Наташа бросилась в Москву, остановилась в доме своих родственников, подошла к дверям балкона...

С.-Петербург, октябрь 1817

LXI

Срок отпуска Ветлина кончился; он возвратился в Петербург с молодою женою.

Надежда, по приказанию отца, поспешила к другу его, Алимари, но уже не застала его в живых: он заснул тихо, за пять дней до ее приезда, и был погребен, по своему желанию, на кладбище за самсониевскою оградою.

На письменном его столике Надежда нашла неконченное письмо его к Кемскому:

"Бог еще в здешнем мире вознаградил вас, друг любезный и единственный! Для человека добродетельного сделалось исключение в обыкновенном порядке дел человеческих. Но истинная, нетленная, достойная награда не здесь нас ожидает...

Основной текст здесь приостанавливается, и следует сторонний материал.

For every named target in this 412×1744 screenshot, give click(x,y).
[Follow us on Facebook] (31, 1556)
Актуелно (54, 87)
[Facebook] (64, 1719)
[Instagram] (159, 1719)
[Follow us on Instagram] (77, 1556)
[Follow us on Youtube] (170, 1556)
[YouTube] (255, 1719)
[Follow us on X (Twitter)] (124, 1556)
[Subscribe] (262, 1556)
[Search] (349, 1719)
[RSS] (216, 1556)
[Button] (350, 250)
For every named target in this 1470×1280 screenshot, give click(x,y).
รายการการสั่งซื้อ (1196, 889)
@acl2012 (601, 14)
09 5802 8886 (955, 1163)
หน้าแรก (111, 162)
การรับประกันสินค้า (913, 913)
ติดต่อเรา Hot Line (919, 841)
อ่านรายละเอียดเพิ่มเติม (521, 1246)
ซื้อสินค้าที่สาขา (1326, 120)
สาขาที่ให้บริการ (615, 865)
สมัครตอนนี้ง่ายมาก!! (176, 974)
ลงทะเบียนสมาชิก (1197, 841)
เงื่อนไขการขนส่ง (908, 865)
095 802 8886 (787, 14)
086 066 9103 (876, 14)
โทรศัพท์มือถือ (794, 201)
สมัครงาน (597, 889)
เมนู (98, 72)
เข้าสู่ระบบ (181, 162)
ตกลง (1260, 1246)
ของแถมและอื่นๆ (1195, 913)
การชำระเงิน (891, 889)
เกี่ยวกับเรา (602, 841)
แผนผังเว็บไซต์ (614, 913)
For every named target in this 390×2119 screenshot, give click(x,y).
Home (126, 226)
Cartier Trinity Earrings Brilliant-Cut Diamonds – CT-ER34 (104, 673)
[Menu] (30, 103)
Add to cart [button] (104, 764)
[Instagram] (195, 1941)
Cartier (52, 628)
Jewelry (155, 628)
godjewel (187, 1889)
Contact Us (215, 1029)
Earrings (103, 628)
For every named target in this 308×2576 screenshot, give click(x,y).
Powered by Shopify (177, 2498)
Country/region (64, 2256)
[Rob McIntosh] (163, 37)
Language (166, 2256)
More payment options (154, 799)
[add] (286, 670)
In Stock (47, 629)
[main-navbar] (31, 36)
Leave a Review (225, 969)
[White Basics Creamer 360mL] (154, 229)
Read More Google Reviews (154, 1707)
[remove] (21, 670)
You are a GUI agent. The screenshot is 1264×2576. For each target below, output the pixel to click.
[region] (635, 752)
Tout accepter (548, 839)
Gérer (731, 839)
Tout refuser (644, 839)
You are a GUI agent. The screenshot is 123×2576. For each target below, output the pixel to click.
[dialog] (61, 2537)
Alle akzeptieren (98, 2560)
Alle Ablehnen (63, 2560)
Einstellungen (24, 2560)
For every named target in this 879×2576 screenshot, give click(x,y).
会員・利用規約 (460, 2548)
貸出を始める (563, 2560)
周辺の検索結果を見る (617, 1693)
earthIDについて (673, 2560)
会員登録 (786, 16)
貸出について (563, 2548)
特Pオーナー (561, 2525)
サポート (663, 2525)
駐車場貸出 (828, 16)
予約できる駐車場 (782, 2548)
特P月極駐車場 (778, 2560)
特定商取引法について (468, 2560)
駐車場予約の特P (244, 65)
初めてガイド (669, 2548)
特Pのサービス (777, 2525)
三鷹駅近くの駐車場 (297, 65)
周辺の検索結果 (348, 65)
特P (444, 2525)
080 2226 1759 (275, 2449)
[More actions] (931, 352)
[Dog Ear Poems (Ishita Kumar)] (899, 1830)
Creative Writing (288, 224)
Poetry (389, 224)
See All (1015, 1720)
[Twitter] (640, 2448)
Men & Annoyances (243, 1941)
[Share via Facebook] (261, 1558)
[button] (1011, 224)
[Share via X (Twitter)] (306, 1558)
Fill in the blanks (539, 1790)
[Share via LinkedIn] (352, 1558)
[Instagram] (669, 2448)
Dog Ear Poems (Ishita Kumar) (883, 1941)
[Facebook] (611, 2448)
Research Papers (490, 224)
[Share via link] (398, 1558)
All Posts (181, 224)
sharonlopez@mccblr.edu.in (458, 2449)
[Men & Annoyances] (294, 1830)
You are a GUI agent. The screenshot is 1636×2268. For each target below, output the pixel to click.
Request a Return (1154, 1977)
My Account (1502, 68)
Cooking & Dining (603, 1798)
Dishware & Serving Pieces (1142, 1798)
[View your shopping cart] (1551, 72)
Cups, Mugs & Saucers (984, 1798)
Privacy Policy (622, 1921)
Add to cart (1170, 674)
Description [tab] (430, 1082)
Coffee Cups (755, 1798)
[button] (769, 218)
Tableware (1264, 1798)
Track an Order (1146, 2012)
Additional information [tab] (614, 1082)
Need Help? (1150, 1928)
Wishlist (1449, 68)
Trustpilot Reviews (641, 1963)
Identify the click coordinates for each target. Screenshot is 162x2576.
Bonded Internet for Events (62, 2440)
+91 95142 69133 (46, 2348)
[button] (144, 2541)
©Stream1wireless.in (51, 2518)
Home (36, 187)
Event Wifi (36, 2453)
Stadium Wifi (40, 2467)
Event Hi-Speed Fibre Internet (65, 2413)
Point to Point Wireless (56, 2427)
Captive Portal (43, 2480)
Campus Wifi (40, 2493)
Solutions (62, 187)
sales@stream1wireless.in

Чувствую приближение моего пробуждения. Когда вы будете читать эти строки, знайте, что я увидел своих. Отец мой, мать моя, Антигона, дети...

Там найду я конечное решение моих здешних недоумений. Но их не много. И здесь уверился я, что духовное, божественное начало преобладает в мире. Растения привязаны к земле неподвижно и темными корнями пьют жизнь из неведомых недр ее. Одушевленные творения питаются произведениями земли, движутся по ней, но подняться, отторгнуться от ней не могут. Души людей живут пищею небесною, невидимыми узами совокуплены с вечным источником жизни; здесь кажутся они в отдельных телах особыми, розными существами, но незримые нити от родных, близких душ сходятся там, в таинственном вертограде, ветвями и древами. Ищите здесь родных своих, ищите и подле себя, ищите и отдаленных горами, морями, океанами; любите их здесь любовью неземною – там вы с ними увидитесь вблизи; там, по пробуждении, скажете: "Какой мне снился страшный, тягостный сон! Слава богу – это была мечта! Вы здесь, со мною, милые моего сердца! Теперь мы никогда не расстанемся".